Era el 25 de febrero de 1884. Habían transcurrido más de dieciocho meses desde el día en que el Kaw-djer había tomado el poder. La obra realizada durante aquel corto espacio, tenía realmente al de prodigio.

Nuevos contingentes de obreros llenaban constantemente los vacíos dejados por quienes no podían habituarse a vivir en la isla Hoste; así, el número de habitantes de Liberia incluso había aumentado y sobrepasaba el millar. Pero las casas de madera la mayor parte, también se habían multiplicado y bastaban para, dar cobijo a todo el mundo. Limitada hacia el oeste por el río, la ciudad se había extendido ampliamente en dirección. opuesta y hacia el sur.

En efecto, ya era una ciudad y no un campamento. Ahora no faltaba nada de lo que era necesario o simplemente agradable para vivir. Panaderías, colmados, carnicerías, aseguraban la alimentación pública. Los campos hostelianos surtían ya parte de los productos en venta y aquella parte representaba con creces el consumo de los productores. Todo parecía indicar que al año siguiente la isla se abastecería por sí sola de trigo, legumbres y carne, esperando que en días venideros se a podría pasar de la importación a la exportación.

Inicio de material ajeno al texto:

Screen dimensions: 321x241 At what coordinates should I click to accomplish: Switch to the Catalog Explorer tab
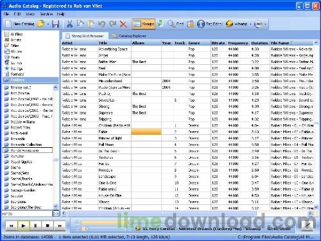(130, 36)
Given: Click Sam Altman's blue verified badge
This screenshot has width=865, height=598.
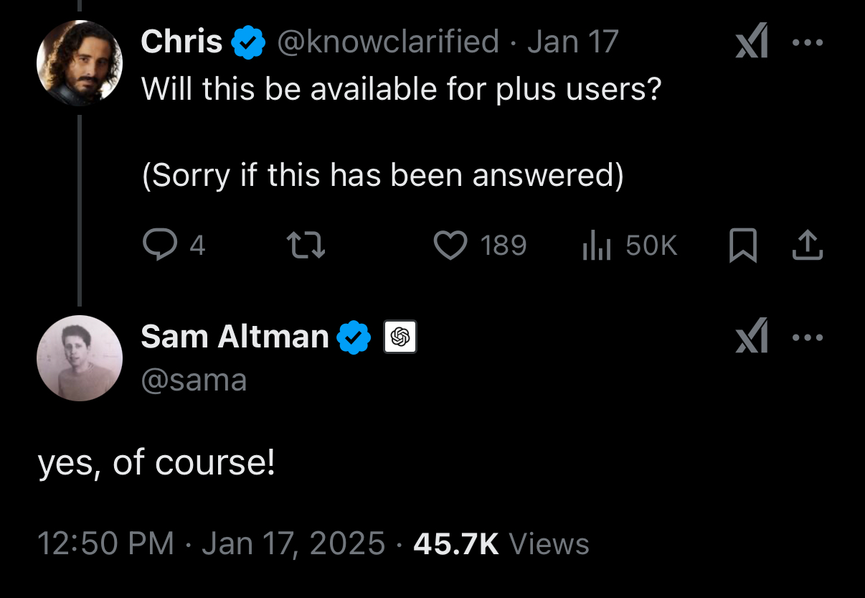Looking at the screenshot, I should click(x=354, y=337).
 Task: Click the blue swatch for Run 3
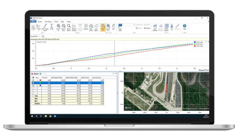click(x=40, y=85)
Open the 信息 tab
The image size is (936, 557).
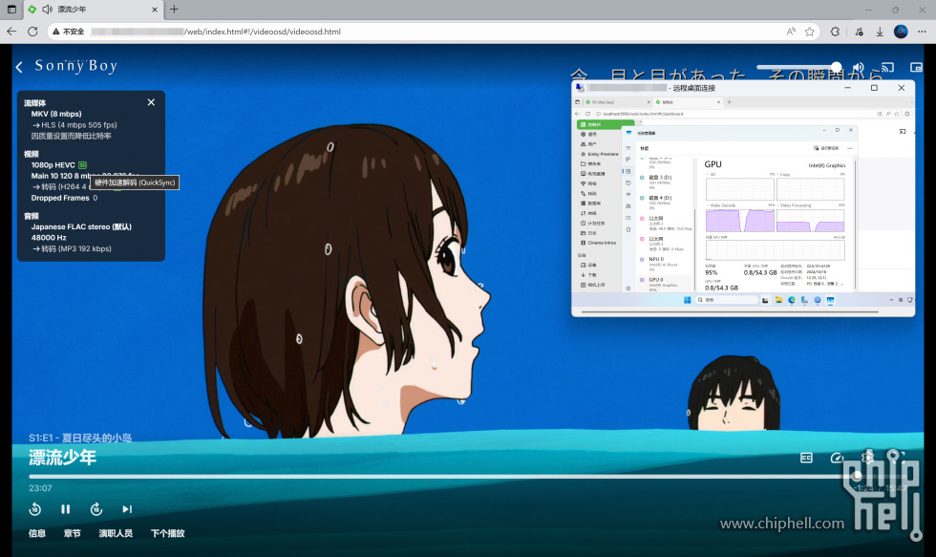37,533
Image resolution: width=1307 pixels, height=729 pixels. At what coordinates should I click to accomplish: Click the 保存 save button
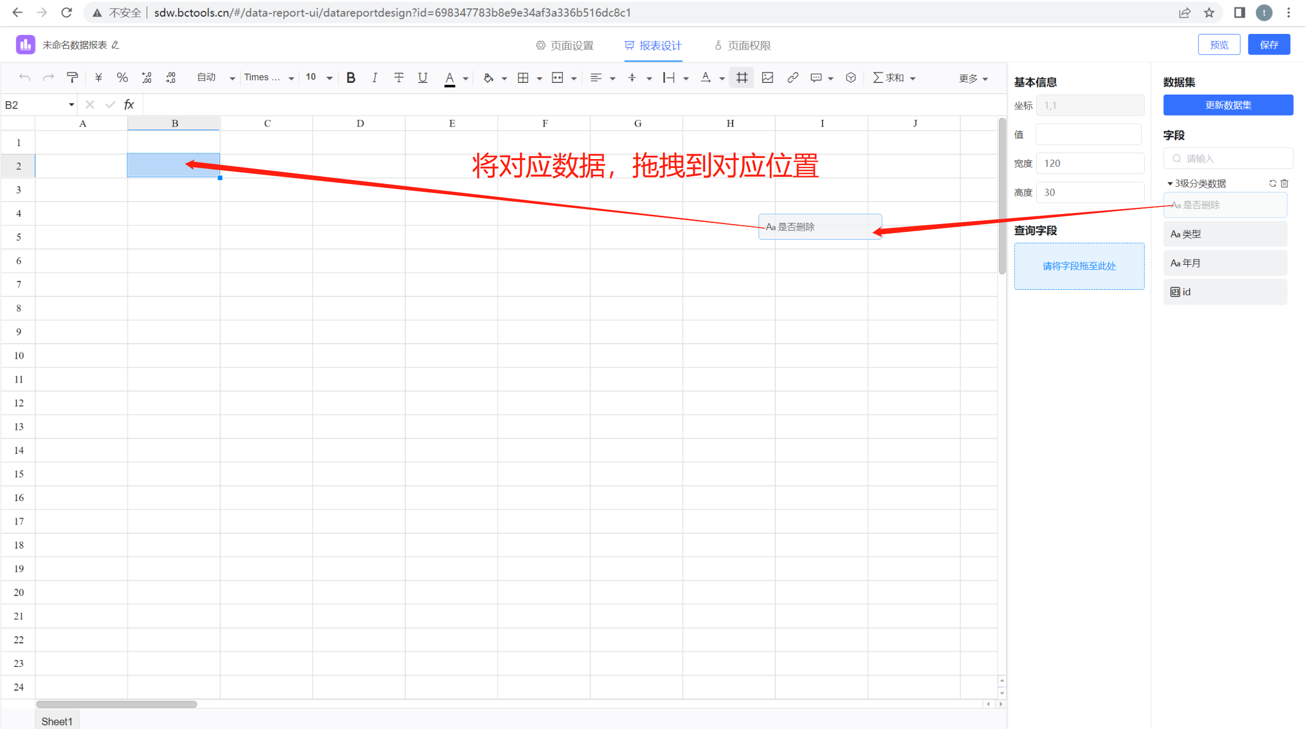pos(1269,44)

Los niños ya no vagabundeaban. Se había abierto una escuela cuya dirección era asumida alternativamente por el señor y la señora Rhodes.

Después de todo un año de ausencia, Harry Rhodes había regresado el pasado mes de octubre, trayendo consigo una considerable cantidad de mercancías. Tan pronto como hubo llegado, mantuvo una larga conversación con el Kaw-djer; luego se dedicó a sus negocios, sin dar explicación alguna acerca de la insólita duración de su viaje.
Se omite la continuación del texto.